How often do you focus on the present moment? How often on the past or the future? Did you know that all real power exists in the current moment because our lives are always unfolding in the present?
So being present is about bringing your body, mind, and spirit into full alignment with what is actually happening at this exact moment in time. While you may make visits to your past to remember events or ideas, your mind doesn’t live there. Equally, while you may consider and dream about the future, you don’t do so to avoid the present.
What role does your ego play in all this? Well, your ego is generally concerned with keeping the past alive since it holds your personal identity. It is also concerned with being sure the future will happen because the ego holds that you still have to “become” or somehow experience life fulfillment.
Each of us has a “story line” which is derived from our life events. Your story will tell you that you are not enough and usually perpetuates the need for striving while it most often lacks a view of yourself as divine consciousness. The story often separates you from the idea that you are a “whole” and worthy being. Your ego will not want you to give up your drama.
The key is not to let your story limit your life–not to let your perceptions about who and what you are based on your history to stifle your real living and personal growth.
One way to keep your “story” in check is to learn to hold a witness viewpoint and to be able to rise above your life circumstances and look at the bigger picture of it all. With this added view, you are then able to look at your reactionary behavioral patterns and make new choices about how you are being in your world. And most important, how you are being in this present moment.
The act of forgiving both yourself and others will also free you from the past while honoring your current life as “enough” will help you accept each moment as the gift that it truly is.
At varying times in our lives, we encounter life passages. I’m not convinced there is a specific age associated with this time in our lives as much as a state of consciousness as related to our circumstances.
When we arrive at a place in our psychological/spiritual development in which we begin to feel that our outer world may not be supporting our inner world, this causes us to pay attention and make changes.
During these passages, certain feelings may arise:
we may feel unfulfilled or bored;
we may find that we have unrealistic expectations;
we may have an overly negative attitude;
we may feel uninterested in our life situation;
we may have work or family difficulties that were not expected.
It is at these times that we are often ready for change or what has been termed a “rebirth.” Our old compasses may no longer work and the new compass needs to be held differently. It may be a time to revisit our intentions and goals in order to course correct.

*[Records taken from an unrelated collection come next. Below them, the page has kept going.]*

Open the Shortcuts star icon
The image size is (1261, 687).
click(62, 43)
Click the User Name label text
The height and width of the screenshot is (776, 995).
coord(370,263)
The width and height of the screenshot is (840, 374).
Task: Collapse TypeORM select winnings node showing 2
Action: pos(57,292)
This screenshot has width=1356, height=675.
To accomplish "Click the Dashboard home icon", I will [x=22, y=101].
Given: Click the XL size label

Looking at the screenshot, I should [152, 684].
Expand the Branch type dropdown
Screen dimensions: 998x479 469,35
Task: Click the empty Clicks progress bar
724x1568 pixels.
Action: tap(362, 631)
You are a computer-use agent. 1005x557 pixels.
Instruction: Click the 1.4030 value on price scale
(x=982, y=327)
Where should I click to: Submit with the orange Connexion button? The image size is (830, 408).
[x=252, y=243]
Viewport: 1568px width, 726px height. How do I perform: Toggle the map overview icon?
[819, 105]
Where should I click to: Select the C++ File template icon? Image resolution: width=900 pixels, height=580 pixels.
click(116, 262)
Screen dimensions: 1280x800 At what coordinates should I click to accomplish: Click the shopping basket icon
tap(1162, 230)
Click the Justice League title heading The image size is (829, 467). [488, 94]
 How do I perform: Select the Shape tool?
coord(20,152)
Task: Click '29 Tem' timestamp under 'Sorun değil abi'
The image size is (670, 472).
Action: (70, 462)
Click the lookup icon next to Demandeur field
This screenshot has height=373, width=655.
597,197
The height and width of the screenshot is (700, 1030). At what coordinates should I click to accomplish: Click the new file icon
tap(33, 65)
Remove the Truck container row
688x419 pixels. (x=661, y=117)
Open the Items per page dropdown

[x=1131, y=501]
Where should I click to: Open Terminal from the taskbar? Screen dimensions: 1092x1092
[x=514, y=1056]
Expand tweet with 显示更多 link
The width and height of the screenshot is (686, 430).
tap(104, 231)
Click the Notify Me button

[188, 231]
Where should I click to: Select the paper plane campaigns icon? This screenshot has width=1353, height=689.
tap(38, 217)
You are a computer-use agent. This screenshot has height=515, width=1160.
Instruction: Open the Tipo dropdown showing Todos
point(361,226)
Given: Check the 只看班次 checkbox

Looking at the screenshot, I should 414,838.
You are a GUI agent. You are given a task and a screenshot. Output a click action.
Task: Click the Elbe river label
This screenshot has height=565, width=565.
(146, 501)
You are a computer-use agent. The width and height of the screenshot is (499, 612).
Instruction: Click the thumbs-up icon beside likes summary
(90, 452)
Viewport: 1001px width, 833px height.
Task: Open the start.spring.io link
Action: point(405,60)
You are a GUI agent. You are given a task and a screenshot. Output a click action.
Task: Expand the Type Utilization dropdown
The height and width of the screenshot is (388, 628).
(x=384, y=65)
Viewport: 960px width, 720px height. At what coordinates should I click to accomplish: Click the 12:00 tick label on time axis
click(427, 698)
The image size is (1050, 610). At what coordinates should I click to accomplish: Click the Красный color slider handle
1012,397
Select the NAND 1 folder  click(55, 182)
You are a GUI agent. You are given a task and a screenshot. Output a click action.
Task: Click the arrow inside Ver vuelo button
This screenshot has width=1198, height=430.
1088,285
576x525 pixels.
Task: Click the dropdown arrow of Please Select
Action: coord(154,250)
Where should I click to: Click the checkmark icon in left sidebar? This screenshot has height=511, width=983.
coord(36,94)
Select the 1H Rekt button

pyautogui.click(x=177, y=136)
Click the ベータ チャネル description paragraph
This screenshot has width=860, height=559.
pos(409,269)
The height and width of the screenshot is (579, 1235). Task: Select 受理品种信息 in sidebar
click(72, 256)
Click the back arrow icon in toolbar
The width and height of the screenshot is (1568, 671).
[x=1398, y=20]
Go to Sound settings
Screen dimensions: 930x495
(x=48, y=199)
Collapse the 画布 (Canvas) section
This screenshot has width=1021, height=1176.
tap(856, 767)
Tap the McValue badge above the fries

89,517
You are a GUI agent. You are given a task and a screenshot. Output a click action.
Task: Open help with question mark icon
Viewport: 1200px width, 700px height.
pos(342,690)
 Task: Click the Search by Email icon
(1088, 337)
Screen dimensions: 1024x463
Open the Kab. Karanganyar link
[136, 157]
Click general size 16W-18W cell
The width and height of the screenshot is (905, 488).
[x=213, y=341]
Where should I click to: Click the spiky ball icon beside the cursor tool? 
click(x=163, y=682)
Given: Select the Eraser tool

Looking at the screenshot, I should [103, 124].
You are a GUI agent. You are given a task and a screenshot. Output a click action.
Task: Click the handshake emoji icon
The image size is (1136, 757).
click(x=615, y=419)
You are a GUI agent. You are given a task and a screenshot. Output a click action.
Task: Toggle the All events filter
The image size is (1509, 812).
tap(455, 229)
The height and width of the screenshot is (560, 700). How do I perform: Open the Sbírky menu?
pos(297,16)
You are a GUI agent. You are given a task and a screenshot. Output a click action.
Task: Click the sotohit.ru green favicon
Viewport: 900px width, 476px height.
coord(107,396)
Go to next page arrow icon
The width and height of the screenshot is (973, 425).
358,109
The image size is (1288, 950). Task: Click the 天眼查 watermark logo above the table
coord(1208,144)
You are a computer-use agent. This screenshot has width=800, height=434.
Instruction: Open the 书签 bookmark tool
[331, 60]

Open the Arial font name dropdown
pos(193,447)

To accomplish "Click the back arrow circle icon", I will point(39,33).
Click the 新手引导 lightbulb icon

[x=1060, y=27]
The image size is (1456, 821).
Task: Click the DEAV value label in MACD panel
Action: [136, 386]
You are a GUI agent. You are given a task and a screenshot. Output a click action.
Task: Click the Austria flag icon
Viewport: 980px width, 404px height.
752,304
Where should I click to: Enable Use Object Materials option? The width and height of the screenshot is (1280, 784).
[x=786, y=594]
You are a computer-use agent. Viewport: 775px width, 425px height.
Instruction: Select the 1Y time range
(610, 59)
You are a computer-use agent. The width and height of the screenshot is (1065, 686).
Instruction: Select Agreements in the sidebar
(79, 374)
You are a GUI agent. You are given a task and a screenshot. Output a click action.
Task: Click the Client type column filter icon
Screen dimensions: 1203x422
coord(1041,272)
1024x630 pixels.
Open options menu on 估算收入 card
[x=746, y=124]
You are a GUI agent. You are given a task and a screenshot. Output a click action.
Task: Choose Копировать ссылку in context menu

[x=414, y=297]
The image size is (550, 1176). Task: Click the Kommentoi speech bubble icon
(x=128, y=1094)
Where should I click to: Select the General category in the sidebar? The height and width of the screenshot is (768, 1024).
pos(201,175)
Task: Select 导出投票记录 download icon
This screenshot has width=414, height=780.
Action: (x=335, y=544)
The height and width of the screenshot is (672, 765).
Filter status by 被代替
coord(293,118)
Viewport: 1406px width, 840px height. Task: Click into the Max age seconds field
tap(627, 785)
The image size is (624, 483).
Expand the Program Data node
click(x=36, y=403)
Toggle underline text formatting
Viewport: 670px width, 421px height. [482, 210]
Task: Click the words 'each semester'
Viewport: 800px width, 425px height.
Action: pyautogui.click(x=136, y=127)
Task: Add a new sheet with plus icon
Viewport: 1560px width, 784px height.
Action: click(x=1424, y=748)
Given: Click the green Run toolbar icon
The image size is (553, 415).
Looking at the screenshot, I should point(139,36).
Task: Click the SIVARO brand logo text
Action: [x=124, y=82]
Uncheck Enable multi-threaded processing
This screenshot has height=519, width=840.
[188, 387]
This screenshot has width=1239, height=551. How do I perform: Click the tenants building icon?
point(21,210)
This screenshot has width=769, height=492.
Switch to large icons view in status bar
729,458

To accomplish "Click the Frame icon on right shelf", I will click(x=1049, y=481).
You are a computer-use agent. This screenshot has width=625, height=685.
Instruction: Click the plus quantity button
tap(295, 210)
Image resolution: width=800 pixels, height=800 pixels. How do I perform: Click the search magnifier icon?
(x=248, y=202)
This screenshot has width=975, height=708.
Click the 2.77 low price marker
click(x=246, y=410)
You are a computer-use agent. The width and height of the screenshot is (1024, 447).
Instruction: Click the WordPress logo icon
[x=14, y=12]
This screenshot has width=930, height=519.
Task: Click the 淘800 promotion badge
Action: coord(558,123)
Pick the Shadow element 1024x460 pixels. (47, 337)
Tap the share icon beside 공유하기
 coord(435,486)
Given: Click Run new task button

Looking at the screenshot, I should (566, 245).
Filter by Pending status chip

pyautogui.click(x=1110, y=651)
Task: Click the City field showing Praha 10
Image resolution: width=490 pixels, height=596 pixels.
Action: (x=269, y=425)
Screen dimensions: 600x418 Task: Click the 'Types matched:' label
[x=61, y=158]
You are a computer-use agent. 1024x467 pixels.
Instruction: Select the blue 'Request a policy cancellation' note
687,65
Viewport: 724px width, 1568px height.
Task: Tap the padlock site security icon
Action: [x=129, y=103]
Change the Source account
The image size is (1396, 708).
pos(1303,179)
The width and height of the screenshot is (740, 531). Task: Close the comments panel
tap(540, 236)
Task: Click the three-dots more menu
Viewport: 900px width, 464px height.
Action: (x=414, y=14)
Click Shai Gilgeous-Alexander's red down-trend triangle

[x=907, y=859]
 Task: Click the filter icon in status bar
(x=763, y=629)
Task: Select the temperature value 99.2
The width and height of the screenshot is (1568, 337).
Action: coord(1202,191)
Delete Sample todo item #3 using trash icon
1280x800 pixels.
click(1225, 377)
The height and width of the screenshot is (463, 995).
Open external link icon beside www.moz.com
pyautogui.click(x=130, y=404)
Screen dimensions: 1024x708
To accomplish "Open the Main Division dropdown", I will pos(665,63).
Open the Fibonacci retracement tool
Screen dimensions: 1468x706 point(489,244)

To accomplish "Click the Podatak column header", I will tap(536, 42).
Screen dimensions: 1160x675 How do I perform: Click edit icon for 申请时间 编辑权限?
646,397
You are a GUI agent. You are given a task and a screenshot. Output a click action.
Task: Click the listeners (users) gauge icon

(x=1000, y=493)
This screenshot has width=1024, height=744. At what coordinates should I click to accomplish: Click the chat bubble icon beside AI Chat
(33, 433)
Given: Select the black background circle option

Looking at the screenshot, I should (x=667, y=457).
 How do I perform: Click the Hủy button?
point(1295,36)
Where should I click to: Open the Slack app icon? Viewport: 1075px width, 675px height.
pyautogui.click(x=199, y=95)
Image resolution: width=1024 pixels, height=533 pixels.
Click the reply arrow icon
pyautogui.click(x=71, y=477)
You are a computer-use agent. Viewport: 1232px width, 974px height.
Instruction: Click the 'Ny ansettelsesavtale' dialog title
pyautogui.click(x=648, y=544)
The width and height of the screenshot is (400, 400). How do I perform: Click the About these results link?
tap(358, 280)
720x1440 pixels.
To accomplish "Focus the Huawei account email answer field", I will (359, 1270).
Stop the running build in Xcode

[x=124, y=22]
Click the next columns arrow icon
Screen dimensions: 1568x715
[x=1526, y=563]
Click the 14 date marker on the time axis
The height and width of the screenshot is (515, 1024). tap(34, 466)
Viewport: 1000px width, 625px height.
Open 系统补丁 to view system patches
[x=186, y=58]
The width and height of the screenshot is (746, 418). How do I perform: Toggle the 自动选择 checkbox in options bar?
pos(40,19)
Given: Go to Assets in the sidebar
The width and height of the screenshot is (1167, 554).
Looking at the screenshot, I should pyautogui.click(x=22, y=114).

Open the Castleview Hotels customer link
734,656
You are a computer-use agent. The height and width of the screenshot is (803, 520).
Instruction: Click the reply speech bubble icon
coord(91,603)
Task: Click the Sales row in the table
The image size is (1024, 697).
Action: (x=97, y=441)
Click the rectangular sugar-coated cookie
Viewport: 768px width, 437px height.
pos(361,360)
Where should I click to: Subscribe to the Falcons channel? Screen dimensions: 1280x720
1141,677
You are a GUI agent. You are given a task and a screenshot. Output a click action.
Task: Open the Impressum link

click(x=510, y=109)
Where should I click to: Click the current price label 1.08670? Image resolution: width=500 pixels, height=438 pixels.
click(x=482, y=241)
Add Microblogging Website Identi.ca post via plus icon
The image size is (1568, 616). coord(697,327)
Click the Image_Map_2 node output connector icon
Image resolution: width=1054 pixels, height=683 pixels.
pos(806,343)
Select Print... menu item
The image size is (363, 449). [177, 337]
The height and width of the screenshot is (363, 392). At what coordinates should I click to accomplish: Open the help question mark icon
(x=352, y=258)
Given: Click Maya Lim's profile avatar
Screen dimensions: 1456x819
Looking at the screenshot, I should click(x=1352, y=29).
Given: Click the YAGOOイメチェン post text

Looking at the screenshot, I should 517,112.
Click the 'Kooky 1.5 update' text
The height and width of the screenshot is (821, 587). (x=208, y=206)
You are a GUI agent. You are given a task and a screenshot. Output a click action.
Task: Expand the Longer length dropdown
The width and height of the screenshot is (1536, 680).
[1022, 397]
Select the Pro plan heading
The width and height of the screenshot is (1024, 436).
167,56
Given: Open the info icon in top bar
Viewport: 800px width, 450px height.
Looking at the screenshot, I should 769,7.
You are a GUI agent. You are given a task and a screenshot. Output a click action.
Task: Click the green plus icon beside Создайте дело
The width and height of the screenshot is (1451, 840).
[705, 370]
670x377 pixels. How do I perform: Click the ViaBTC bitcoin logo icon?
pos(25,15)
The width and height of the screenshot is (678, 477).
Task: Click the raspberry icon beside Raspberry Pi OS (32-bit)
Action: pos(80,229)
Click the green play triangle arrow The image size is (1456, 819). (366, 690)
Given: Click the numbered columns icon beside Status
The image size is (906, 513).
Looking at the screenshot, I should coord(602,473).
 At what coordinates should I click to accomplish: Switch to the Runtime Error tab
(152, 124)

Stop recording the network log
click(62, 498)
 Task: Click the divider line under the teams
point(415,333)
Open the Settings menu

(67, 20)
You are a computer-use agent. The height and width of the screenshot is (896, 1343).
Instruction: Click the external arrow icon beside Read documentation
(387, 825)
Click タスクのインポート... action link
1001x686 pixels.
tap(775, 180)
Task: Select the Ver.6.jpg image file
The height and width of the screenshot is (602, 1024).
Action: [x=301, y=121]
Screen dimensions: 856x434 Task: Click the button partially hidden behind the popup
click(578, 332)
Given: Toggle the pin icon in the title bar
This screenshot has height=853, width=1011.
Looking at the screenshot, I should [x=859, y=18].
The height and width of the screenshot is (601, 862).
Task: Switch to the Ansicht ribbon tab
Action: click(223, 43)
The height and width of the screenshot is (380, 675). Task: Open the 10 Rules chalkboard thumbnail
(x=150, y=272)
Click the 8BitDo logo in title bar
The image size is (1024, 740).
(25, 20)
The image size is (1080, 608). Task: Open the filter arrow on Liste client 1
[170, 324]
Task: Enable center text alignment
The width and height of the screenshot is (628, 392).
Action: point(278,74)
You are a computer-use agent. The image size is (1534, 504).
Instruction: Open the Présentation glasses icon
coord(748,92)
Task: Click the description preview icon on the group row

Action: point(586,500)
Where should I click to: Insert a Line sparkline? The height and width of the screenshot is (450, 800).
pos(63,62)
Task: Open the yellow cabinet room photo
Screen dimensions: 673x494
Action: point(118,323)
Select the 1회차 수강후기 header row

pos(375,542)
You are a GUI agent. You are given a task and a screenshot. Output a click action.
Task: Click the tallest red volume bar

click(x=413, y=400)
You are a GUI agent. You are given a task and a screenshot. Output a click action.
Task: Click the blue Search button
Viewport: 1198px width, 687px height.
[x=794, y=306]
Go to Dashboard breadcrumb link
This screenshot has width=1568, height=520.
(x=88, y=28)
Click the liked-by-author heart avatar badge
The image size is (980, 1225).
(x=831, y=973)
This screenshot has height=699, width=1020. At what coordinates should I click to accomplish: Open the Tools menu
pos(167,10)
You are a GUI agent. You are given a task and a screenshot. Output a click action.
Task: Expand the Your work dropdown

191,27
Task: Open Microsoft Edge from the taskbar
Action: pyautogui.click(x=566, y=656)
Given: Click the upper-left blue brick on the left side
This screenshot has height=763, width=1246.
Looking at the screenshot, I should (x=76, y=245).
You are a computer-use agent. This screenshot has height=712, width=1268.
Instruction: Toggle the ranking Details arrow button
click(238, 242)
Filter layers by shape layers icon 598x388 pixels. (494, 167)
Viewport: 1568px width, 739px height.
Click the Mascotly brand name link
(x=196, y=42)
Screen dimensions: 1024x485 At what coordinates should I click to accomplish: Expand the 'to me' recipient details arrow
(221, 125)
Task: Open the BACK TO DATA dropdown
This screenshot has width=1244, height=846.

Also, throughout our lifetime, we must recognize that things cannot stay the same. Part of life involves change and growth. How else are we to learn?
So we can ask ourselves some questions:
“How might I see or participate in my current circumstances differently?”
“What am I avoiding feeling or doing and how might I embrace this?”
“Am I willing to change, and if so, how?”
“What have I not yet ‘become’ and am I willing to embrace this now?”
What plan might I create for myself and how can I take my first step?”
As we then embrace this time, instead of resisting the feelings and circumstances, we can see it as a twist or turn on life’s path that takes us into new realms that can further our life lessons.